▶ **Required tasks**:
A: According to the Court of Session report on the Willison petition below, why is it not competent, on the father's death, to appoint the mother factor loco tutoris to her pupil children? Answer in one to three sentences.
B: Carry the Court of Session report on the Willison petition further, beginning after its final sentence.

[Start Selected passage]

Court of Session Inner House First Division.

Thursday, December 11. 1890.

[ Lord Stormonth Darling, Ordinary.

28 SLR 186

Willison and Others     Petitioners.

Subject_1Minor and Pupil
Subject_2Tutor
Subject_3Guardianship of Infants Act 1886 (49 and 50 Vict. cap. 27).
Facts:

By the 2nd section of the Guardianship of Infants Act 1886 it is provided that on the death of the father of an infant, the mother, if surviving, shall be the guardian of such infant, either alone when no guardian has been appointed by the father, or jointly with any guardian appointed by the father. By section 8 it is provided that in the application of the Act to Scotland the words guardian and infant shall respectively mean tutor and pupil.

Held that on the death of the father it is not competent to appoint the mother to be factor loco tutoris to her pupil children, as she is already their tutor by operation of the statute.

Headnote:

This petition was presented by Mrs Alice Mitchell Willison, with the concurrence of

Page: 187

three of her daughters who were in minority.

The petitioners set forth that Mrs Willison's husband Duncan Campbell Willison had died intestate, and without nominating tutors or curators to his children; that he had left five daughters, of whom three were in minority, and concurred in the petition, and two were in pupillarity; that as the said minor and pupil children were entitled to succeed to certain shares of their father's estate, it was necessary that a curator bonis and factor loco tutoris should be appointed to them respectively, and as the interests of the children were alike, it was expedient that the curator bonis appointed to the minors should also undertake the office of factor loco tutoris to the pupils.

The petitioners therefore prayed the Court to appoint Mrs Willison to be curator bonis to the minor children, and to be factor loco tutoris to the pupil children.

The petitioner Mrs Willison thereafter lodged a minute stating that she did not desire the office of guardian of her pupil children conferred upon her by the Guardianship of Infants Act 1886.

Section 2 of that Act provides—“On the death of the father of an infant, and in case the father shall have died prior to the passing of this Act, then from and after the passing of this Act the mother, if surviving, shall be the guardian of such infant, either alone, where no guardian has been appointed by the father, or jointly with any guardian appointed by the father. If no guardian has been appointed by the father, or if the guardian or guardians appointed by the father is or are dead, or refuses or refuse to act, the Court may, if it shall think fit, from time to time appoint a guardian or guardians to act jointly with the mother.”

[End Selected passage]
[Start Data segment]

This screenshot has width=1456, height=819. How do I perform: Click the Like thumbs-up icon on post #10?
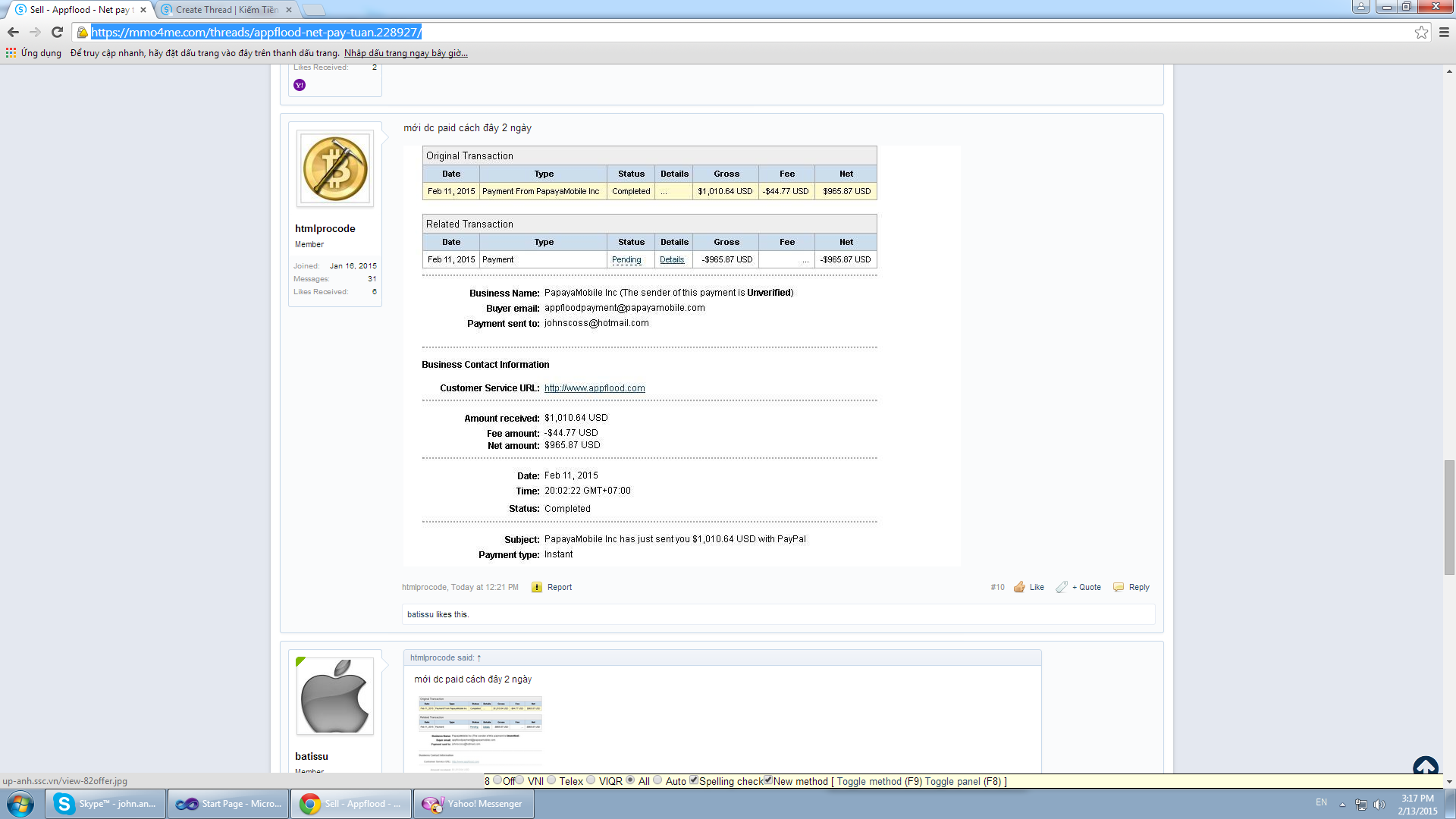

[End Data segment]

▶ **Results for each task**:
A: It is not competent because the mother is already the tutor of her pupil children by operation of the statute. Section 2 of the Guardianship of Infants Act 1886 makes the surviving mother the guardian of an infant on the father's death, and section 8 provides that, in Scotland, "guardian" and "infant" mean tutor and pupil.

B:
Section 8 provides—“In the application of this Act to Scotland the word guardian shall mean tutor, and the word infant shall mean pupil.”

On 22d November 1890 the Lord Ordinary ( Stormonth Darling), having heard counsel for the petitioner on her motion for the appointment of curator bonis and factor loco tutoris to the children of the deceased Duncan Campbell Willison, reported the said motion to the First Division.

Note. — The petitioner Mrs Willison and her three minor daughters concur in asking that Mrs Willison (who is a widow) should be appointed curator bonis to the three minor petitioners, and factor loco tutoris to her two younger daughters, who are in pupillarity.

The petition does not refer to the Guardianship of Infants Act 1886 (49 and 50 Vict. cap. 27), but I called the attention of the petitioners to sections 2 and 8 of that statute, which seem to me to raise a serious obstacle to the appointment of Mrs Willison as factor loco tutoris to her pupil daughters. The statute in very absolute terms makes her their tutor, and I do not see how I could appoint her to be factor loco tutoris, which presupposes that there is no tutor. The petitioner Mrs Willison then lodged a minute stating that she did not desire the office of guardian to her pupil children conferred upon her by the Act. It seems to me that this does not remove the difficulty, seeing that she is willing to act in the substantially identical capacity of factor loco tutoris. Had she absolutely declined to act as guardian in any form, it would, I think, have been competent, under section 13 of the statute (taken in connection with section 12 of the same Act, and section 31 of the Pupils Protection Act), to appoint some other person as factor loco tutoris, and I have recently made such an appointment in another case, where the interest of the pupils seemed to require it. But I greatly doubt the competency of appointing a factor loco tutoris where there is in form no resignation of the office of tutor, and in reality no unwillingness to act.

It was pressed upon me by counsel for the petitioner that there was great convenience in the course proposed, inasmuch as, if appointed factor loco tutoris, Mrs Willison would, under section 11 of the Judicial Factors (Scotland) Act 1889 (52 and 53 Vict. cap. 39), become ipso facto curator bonis to the children when they attained minority, instead of having to present two applications to the Court for appointment in that capacity. I do not doubt that there would thereby be some saving of expense, but considerations of that kind will not justify the appointment if my view of the statute be correct. If therefore I had acted on my own judgment, I would have appointed Mrs Willison curator bonis to the minor children, and quoad ultra refused the prayer of the petition. But as the point is a new one, I have thought it best to report it. The peremptory character of a mother's appointment under the statute is dwelt on in the case of Macquay v. Campbell, 15 R. 784.”

At advising—

Judgment:

Lord President—The difficulty suggested by the Lord Ordinary in this petition arises under the 2nd section of the Guardianship of Infants Act 1886, which provides that “On the death of the father of an infant, and in case the father shall have died prior to the passing of this Act, then from and after the passing of this Act the mother, if surviving, shall be the guardian of such infant, either alone where no guardian has been appointed by the father, or jointly with any guardian appointed by the father. When no guardian has been appointed by the father, or if the guardian or guardians appointed by the father is or are dead, or refuses or refuse to act, the Court may, if it shall think fit, from time to time appoint a guardian or guardians to act jointly with the mother.”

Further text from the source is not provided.